Wetherspoon, which usually sells 23 different draught beers in each pub, said the shortage was caused by Heineken delivery drivers taking industrial action.
"As a result of a shortage of deliveries of Heineken, some other products ran out in some locations – for example Carling and Coors lagers," the company said in a statement.
"We understand that the industrial action we refer to has now been called off, which, we hope, means that the supply issues will be resolved in early course."
It said the majority of pubs are now fully stocked but some sites may be missing some brands "pending deliveries in the next few days".
Meanwhile, diners were left disappointed by a shortage at Toby Carvery.
The food giant – which dubs itself the 'Home of the Roast – blamed a lack of lorry drivers for the shortages.
Some customers said they had seen yorkshire puddings missing off the menu, while others reported no orange juice.
Mitchells and Butlers, which owns the brand, insisted the shortages were a "sporadic" issue.
It has also seen issues with other brands it owns, such as Harvester and Nicholson's.
A spokesperson for the chain said: “Like the rest of retail (supermarkets included) we are seeing sporadic shortages caused by driver shortages, exacerbated by absences caused by Covid pings.
“We are hopeful that the new rules that apply to fully vaccinated workers will help ease the situation in the short term.”
Frustrated diners across the country have complained about the shortage, with one roast dinner fan saying “it’s now gone too far”.
Roland Leon, 52, was gutted when staff at Toby Carvery's eatery in Birmingham, West Mids said there were no Yorkshire puddings.
He said: "We were queuing up to be served and that's when they broke the bad news.
"The server said they were no Yorkshires to be had anywhere because of the supply crisis.
"As anyone who goes to Toby Carvery knows, it's all about the Yorkshire pudding.
"It was just not the same without one.
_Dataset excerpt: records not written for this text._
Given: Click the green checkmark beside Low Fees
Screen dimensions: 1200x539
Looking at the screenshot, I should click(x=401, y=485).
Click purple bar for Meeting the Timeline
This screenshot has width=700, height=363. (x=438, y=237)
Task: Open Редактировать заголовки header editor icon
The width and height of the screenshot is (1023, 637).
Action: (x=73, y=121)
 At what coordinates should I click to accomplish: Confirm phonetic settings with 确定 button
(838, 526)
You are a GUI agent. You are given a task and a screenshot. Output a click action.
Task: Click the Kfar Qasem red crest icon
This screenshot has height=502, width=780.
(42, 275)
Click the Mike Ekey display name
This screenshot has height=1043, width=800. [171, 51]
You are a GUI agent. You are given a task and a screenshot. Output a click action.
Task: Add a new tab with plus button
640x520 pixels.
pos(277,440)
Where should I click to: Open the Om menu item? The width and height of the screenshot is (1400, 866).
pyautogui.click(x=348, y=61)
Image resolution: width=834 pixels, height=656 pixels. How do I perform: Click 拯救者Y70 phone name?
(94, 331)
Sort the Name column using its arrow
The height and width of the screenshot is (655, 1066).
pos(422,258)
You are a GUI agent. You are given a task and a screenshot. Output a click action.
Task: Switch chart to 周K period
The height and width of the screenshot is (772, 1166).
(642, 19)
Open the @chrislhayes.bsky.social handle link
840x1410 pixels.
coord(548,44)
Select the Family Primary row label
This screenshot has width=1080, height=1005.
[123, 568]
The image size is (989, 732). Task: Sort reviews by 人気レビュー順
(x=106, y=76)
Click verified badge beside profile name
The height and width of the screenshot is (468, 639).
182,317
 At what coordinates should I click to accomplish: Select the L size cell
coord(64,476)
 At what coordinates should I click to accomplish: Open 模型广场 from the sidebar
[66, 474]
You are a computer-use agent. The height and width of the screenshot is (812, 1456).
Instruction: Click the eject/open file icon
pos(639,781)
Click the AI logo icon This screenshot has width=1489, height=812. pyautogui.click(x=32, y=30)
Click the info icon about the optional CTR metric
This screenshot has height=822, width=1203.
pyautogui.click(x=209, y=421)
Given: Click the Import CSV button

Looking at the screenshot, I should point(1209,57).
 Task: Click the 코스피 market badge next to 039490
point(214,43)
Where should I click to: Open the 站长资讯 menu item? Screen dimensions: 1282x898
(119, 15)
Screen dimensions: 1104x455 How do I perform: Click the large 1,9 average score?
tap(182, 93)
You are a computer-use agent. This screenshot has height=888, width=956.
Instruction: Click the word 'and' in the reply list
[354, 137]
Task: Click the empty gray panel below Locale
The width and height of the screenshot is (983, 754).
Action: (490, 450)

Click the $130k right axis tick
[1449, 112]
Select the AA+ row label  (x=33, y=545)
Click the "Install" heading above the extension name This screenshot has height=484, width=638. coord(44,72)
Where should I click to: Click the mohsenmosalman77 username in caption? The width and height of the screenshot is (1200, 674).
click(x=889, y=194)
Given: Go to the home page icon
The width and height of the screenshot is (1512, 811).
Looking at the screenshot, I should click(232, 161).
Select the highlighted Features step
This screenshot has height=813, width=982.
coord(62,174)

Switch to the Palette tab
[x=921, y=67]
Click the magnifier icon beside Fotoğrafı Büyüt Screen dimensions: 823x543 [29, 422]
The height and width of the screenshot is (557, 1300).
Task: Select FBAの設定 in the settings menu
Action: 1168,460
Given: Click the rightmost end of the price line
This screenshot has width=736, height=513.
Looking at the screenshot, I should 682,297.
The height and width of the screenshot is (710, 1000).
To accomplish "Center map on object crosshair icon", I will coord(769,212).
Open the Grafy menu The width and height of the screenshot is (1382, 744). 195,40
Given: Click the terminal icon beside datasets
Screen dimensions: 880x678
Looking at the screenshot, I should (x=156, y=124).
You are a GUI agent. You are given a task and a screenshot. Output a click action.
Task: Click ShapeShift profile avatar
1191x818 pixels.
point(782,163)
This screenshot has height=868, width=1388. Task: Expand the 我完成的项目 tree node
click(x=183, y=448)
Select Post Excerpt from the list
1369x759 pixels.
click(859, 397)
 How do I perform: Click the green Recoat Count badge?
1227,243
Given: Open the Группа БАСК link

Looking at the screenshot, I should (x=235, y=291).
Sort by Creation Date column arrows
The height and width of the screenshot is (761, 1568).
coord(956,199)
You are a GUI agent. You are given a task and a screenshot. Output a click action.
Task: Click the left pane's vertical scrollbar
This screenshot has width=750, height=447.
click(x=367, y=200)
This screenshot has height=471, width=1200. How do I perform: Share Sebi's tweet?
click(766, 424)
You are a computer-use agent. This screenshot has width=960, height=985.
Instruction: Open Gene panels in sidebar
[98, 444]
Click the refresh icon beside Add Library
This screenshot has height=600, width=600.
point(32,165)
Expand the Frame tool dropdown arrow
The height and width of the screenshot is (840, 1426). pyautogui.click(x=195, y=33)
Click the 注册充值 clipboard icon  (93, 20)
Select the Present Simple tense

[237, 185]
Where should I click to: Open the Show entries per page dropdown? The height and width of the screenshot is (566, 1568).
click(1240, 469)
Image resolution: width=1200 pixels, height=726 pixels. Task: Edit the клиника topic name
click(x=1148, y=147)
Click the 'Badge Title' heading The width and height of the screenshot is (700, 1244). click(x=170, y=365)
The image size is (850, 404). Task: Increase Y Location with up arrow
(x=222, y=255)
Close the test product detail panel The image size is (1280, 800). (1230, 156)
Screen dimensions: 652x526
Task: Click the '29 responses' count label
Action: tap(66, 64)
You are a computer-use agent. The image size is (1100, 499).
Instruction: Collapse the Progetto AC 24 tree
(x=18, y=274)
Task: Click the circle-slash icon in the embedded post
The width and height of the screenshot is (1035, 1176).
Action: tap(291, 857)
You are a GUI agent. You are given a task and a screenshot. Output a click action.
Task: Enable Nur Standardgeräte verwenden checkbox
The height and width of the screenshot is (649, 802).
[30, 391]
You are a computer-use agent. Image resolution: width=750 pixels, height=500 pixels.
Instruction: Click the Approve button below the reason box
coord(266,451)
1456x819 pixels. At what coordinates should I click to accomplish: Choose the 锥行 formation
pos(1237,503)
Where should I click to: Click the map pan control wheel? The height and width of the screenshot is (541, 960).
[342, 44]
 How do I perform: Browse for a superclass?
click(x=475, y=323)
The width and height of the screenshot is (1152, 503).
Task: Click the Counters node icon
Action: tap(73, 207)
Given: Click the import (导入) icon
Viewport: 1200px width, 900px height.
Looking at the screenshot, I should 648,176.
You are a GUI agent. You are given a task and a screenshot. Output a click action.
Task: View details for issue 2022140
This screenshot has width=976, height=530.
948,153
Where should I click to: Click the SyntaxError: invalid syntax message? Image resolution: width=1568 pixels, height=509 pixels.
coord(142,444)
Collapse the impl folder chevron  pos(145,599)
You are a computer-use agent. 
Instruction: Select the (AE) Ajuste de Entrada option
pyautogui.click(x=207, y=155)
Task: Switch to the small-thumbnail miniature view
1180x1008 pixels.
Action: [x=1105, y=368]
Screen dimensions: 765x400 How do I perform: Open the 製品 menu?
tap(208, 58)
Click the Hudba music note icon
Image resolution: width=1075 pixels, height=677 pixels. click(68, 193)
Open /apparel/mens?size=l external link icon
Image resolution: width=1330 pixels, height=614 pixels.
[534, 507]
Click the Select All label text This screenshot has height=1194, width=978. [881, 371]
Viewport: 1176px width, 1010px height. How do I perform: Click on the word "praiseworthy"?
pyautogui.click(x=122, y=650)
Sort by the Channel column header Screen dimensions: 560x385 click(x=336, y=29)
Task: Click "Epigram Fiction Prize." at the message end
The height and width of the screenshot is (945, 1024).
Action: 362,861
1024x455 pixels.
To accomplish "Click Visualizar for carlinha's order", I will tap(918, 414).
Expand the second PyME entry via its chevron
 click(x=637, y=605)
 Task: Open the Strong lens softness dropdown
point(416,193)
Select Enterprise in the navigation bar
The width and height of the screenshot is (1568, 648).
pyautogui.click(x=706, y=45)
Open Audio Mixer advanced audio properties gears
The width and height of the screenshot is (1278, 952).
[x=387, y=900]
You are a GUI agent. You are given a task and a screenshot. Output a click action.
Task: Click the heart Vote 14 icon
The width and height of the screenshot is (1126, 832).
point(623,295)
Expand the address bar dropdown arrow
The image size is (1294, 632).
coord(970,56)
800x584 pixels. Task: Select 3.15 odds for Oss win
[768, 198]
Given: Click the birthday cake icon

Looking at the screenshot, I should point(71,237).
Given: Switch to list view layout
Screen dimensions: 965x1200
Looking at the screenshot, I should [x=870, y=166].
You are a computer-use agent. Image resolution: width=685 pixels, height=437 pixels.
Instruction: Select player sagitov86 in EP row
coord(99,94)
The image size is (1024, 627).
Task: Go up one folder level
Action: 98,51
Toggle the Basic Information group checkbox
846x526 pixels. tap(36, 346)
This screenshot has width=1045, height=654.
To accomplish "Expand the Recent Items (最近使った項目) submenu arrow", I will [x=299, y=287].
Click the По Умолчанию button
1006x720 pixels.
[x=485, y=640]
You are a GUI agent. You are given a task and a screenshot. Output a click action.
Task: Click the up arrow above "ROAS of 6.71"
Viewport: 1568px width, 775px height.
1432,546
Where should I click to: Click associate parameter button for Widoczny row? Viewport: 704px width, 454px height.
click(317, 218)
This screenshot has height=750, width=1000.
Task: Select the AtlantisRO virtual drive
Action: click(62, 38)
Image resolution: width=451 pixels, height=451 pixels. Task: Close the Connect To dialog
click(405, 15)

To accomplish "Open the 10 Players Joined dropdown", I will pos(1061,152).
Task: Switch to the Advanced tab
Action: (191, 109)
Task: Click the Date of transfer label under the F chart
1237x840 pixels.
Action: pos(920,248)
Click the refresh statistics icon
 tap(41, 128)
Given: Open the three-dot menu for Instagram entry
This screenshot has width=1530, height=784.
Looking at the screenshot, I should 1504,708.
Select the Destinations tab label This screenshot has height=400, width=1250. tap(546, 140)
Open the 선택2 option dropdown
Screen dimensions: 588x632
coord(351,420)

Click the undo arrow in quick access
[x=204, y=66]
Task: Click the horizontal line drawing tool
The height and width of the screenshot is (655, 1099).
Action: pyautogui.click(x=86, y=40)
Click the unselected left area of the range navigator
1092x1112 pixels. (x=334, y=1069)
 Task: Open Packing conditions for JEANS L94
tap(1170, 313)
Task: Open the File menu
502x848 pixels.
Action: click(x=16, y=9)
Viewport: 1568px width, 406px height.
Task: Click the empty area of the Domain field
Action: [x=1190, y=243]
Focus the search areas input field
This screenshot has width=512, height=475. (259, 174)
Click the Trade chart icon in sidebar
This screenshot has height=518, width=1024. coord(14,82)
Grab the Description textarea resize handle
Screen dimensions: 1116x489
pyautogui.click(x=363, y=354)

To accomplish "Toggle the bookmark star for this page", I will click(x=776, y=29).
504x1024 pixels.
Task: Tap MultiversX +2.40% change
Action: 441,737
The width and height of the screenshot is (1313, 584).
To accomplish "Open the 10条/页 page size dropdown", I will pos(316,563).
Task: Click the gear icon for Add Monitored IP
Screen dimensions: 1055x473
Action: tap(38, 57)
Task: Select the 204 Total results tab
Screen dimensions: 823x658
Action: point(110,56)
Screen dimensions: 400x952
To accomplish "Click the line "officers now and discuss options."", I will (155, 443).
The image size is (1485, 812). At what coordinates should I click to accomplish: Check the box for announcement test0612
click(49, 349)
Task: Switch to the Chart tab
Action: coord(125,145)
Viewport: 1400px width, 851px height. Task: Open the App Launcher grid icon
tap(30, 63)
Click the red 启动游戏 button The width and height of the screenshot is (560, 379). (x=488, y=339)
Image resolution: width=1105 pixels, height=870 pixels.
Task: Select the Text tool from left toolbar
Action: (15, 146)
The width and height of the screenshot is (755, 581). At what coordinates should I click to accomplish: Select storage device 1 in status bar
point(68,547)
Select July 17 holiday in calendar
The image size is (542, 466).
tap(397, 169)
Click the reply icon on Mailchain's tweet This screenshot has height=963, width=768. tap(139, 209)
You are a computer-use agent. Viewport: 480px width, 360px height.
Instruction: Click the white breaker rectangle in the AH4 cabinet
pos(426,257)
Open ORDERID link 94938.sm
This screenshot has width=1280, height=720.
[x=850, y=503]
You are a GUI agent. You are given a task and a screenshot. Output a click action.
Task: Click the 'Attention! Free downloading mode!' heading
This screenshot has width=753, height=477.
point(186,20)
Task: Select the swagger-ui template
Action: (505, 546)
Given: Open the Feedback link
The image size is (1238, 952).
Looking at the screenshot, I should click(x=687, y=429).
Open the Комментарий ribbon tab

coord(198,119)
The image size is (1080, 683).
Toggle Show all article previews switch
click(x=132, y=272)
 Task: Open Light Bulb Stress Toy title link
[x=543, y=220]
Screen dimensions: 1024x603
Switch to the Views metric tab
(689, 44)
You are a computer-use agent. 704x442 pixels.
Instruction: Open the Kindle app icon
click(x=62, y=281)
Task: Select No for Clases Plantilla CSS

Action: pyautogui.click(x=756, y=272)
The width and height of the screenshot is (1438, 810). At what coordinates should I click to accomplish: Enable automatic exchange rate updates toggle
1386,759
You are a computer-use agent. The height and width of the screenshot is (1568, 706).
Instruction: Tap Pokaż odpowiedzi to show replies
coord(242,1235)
People were gutted."
In Doncaster, south Yorks, customers were met with a sign telling how "supply chain" issues were to blame for the full menu being unavailable.
One diner joked: "You'd think that Yorkshire puddings would be the one food item we definitely weren't importing."
Toby Carvery fans also took to social media to vent their frustrations.
one tweet read: "Toby Carvery has run out of Yorkshire puddings and roast potatoes… what has the world come to?"
Another said: "Toby Carvery have run out of Yorkshire Puddings and if you think I’m blaming Brexit for this you’re 100% correct."
The brands are the latest to be affected by the UK's ongoing lorry driver crisis.
McDonald's previously announced it has run out of milkshakes while Nando's was forced to close 50 restaurants due to chicken shortages.
KFC also warned last month that some menu items will be unavailable due to supplier disruption.
It posted a message on social media at the start of August that said "things may be a little different" in store and some items may be unavailable or packaged differently.
The supply chain issues are also affecting product levels at supermarkets, with bosses warning the problems could impact availability over Christmas.
Experts estimate the nation faces a huge shortfall of 100,000 HGV lorry drivers, which has been exacerbated by Brexit and Covid.
Businesses have been offering more money and cash bonuses to lorry drivers to plug the gap.
Some retailers, including Tesco, Asda and Marks & Spencer, are offering £1,000 bonuses to new HGV drivers.
The Sun has launched a campaign to get Brits to fill the empty driving roles.
Bosses at the Road Haulage Association said thousands of European drivers left during the pandemic and have not returned.
The organisation called on the Government to add drivers to the Shortage Occupation List to make it easier for overseas workers to address the shortfall.
Wetherspoon founder and chairman Tim Martin has been a passionate supporter of Brexit and earlier this year denied reports that his pubs were impacted by Brexit-related staff shortages.